EXTRACTED TEXT »
Without addressing the question of whether the IRS is right or wrong on the construction of the regulation, we conclude that the proposed regulation (and the temporary and final regulations that were issued in unison with it), impose a new collection of information requirement and that the regulations will have a significant impact on a substantial number of small businesses.
Conclusions:
We believe that the IRS' intentions were good with regard to the clarification of this regulation but that the proposed regulation has unforeseen implications. During the hearing, the IRS maintained that the comments were out of proportion to what the IRS actually intended by the new interpretation. They surmised that a correction probably could have been accomplished with a phone call rather than filing comments and issuing statements. In response to that, one of the witnesses said that while this is true, the industry and others who are regulated feel that the phone call should have come from the IRS rather than the other way around. The nurseryman who testified read a highly technical but key portion of the regulation and expressed his concern that the language was incomprehensible to him: he felt he would never be able to fully understand what it meant without a lawyer.
These examples capture the essence of taxpayer frustration with the IRS and agencies in general. They also embody the spirit of the Regulatory Flexibility Act and the Small Business Regulatory Enforcement Fairness Act. The regulating agency should involve the regulated earlier and should make s stronger effort to help them understand what it means. The RFA provides a good procedure for accomplishing that goal.

PROBLEM SET »
1 > Decide whether each statement below agrees with the passage on the IRS regulation and small businesses. Answer yes or no, and quote the words from the passage that settle it. (a) The passage concludes that the IRS was wrong in its construction of the regulation. (b) The nurseryman who testified found a key portion of the regulation incomprehensible. (c) A witness said the regulated industry felt the phone call should have come from the IRS.
2 > Proceed with the passage on the IRS regulation and small businesses, picking up after its final sentence.

DATASET CONTENT »
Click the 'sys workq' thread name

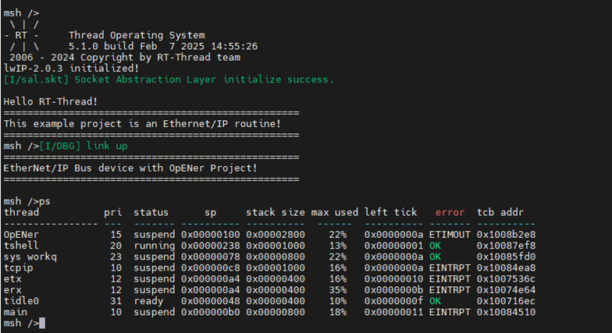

RESPONSES BY TASK »
1 >
(a) No: "Without addressing the question of whether the IRS is right or wrong on the construction of the regulation"
(b) Yes: "expressed his concern that the language was incomprehensible to him"
(c) Yes: "the industry and others who are regulated feel that the phone call should have come from the IRS rather than the other way around"

2 >
The Office of Advocacy also would like to point out that it might help the regulatory process if the RFA were not routinely circumscribed with boilerplate language but, instead was embraced by the IRS. It is obvious from regulatory drafting that a great many talented and thoughtful people put a great deal of time and effort into drafting regulations which small businesses need. It is also obvious in some cases, that a lot of research was done on these groups that were regulated before the new regulations were drafted. That being the case, this research needs to be shared with those who could add insight into the impact of the regulations. In the case at hand, an analysis probably would have shown that: a) there is a history of difficulties with this area, b) that the nursery industry and perhaps others do business in a way which makes bright line tests and consistent enforcement difficult, c) that a slight tightening in the way the rules are defined will cause prudent nursery owners to greatly increase the records they keep on individual plants; and finally, d) that at least one IRS field office has already canvassed the nursery industry to develop industry audit guidelines which would have been very useful in drafting regulations.
The analysis should inform the regulators and the business community about the potential impact of the proposed rule. For these reasons, we strongly recommend that the IRS do an analysis of the impact of its proposed regulation to become better informed of the impact of the regulation and to inform the regulated community what is being proposed. The analysis should include information on how many and what kinds of businesses would be effected by the regulations; how much it will cost if they are required to inventory each plant to document time kept; the type process on the plants that qualify (for example, watering a plant that is on a shelf for sale is presumed not to constitute farming) container; and other elements to establish that they are holding the plant for further growth and cultivation. Finally the IRS should consider alternatives such as an easily administered blanket exemption if possible for the small businesses which the IRS never intended to have capitalize their costs.
If, upon analysis, the IRS believes that the proposed rule might require some reporting but ultimately will not have a significant economic impact on a substantial number of small businesses, the Commissioner is required to so certify in a new notice of proposed rule-making and support the finding with factual information.(10)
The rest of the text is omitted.